Migrant Squatters in Berlin Fighting for the Right to the City

Gerhart Hauptmann Schule, Berlin. Photo by Millie Wong.

The Gerhart-Hauptmann Schule was already empty when police arrived to clear the building on the morning of January 11, 2018. A small crowd of around 100 protesters gathered in the dreary cold and marched solemnly to commemorate the end of Refugee Strike House. The ten remaining refugees and migrants who had been occupying the building had left voluntarily the night before after securing a deal with the Kreuzberg-Friedrichshain district council.

The abandoned school, located in Berlin’s Kreuzberg neighborhood, was first occupied in December of 2012 following widespread protest of Germany’s Residenzpflicht system, which allocates asylum-seekers to specific localities that they are required to remain in until their applications are processed. The squat’s history has been a contested one. In 2014 a newly-arrived migrant stabbed another squatter over use of the building’s single functioning shower. That summer, the Berlin Senat underwent its first major attempt to clear the school, employing over 500 policemen in a standoff that lasted nine days as refugees stood on the roof, threatening to jump. Since then, the building has been heavily guarded by police in an attempt to deter new squatters from taking up residence.

The end of Refugee Strike House at the former Gerhart-Hauptmann Schule marks a turning point in Berlin’s treatment of refugee and migrant populations, as well as the city’s legacy of squatting. Yet this phenomenon is far from isolated to Berlin—the lack of sustainable, habitable housing for migrants, refugees, and asylum-seekers in many European cities has encouraged these populations to seize underutilized or empty buildings for such purposes.
In Rome, the violent clearing of Palazzo Curtatone in the summer of 2017 marked the end of a home for 800 refugees who had been living in unused office buildings for four years. Most were Eritrean refugees who had already been granted asylum, yet many such persons still find themselves homeless and without resources to begin a life in Italy. As Italy’s xenophobic political party Five Star Movement gains local and state power, the government has pushed more refugees out of temporary housing and into the periphery, out of sight.

In Athens, the City Plaza Hotel has perhaps been heralded as the most sustainable example of refugee and migrant squatting; the project is now almost two years old and houses around 400 refugees and migrants in a former five-star hotel. City Plaza has a clinic, cafeteria, language classes, and a cafe. The building is managed and maintained collectively by its residents. The squat has even won support in its surrounding neighborhood by physically repairing the building and cleaning up the street.

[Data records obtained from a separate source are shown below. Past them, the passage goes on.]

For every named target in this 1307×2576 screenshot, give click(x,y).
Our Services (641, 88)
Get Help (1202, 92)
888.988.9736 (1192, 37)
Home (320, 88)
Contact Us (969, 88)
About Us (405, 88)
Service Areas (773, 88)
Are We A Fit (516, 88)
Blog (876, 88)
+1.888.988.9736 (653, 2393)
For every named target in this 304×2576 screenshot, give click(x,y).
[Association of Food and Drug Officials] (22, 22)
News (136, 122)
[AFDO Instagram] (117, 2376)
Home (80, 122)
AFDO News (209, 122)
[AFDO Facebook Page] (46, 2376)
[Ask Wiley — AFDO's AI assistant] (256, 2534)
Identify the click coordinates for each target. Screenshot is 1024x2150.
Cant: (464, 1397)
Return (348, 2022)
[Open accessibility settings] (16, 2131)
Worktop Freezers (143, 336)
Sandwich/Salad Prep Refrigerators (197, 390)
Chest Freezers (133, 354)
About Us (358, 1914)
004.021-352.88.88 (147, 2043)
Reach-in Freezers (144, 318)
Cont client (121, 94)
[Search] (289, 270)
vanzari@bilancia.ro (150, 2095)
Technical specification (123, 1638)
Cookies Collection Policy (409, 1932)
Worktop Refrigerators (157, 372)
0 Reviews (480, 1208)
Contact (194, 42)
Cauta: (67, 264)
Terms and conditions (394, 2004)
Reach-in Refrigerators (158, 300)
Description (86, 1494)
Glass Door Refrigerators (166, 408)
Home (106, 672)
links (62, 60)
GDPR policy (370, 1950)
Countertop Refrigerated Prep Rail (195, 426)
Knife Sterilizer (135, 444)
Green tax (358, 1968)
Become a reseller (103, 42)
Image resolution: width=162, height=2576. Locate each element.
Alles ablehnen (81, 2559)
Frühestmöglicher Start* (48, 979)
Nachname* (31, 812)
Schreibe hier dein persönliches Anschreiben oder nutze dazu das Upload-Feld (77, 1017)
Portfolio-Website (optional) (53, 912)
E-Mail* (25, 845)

Yet it remains under threat of eviction—also attempted by the Athens city government in the summer of 2017.

In all cases, the migrants and refugees who squat assert the right to their cities. In keeping with Henri Lefebvre’s original conception of this right as outlined in “The Right to the City,”, “the right to the city is like a cry and a demand.” In Rebel Cities, geographer David Harvey has proposed that, “to reclaim the right to the city … is to claim some kind of shaping power over the processes of urbanization, over the ways in which our cities are made remade, and to do so in a fundamental and radical way.” This can not only extend to those who already have the power to shape their cities; it must be granted to those who are the most disenfranchised and alienated in a given urban area. Furthermore, the right to the city is not a single right. As Peter Marcuse writes in “From critical urban theory to the right to the city,” it is a set of incorporated rights: “the right to a totality, a complexity, in which each of the parts is part of a single whole to which the right is demanded.” In short, the right to the city can be thought of a collectivity of rights for the most disenfranchised in society that demand shaping power over cities.

Refugee and migrant squatting is perhaps one of the most emblematic examples of this right to the city; it calls into question the power structures that allow people fleeing from war and famine to go without one of the most basic human needs—housing—while simultaneously claiming that right to housing by squatting buildings and taking it for themselves. It also claims a multiplicity of rights beyond housing: the right to centrality, the right to services, the right to be seen and heard. Yet in too many cities this act is considered not the assertion of a human right but a violent action against the state, thus provoking intense retaliation from police and local government.

For the squatters now displaced from the former Gerhart-Hauptmann schule, this retaliation has resulted in a dire loss of housing, as well as the fall of a project that had been subverted by and caught up in political infighting since its first eviction in 2014. In this struggle, Refugee Strike House became a question of district resources, police surveillance, and local agitation instead of the dire need for housing in a city that still places two-thirds of its refugee population in temporary shelters. The problem remains, as does the empty Gerhart-Hauptmann Schule which has yet to be converted into a refugee center as the Kreuzberg-Friedrichshain district promised.

The right to the city is currently manifested in a political and necessary action to attain housing where there is none. It is a cry of people whose voices are too often not heard, and it demands action. If the right to the city is a human right, then we must stand in solidarity with refugee squatters and advocate for progressive changes on the part of local governments to create sustainable, non-ghettoized housing that is the first step to forming spatial communities.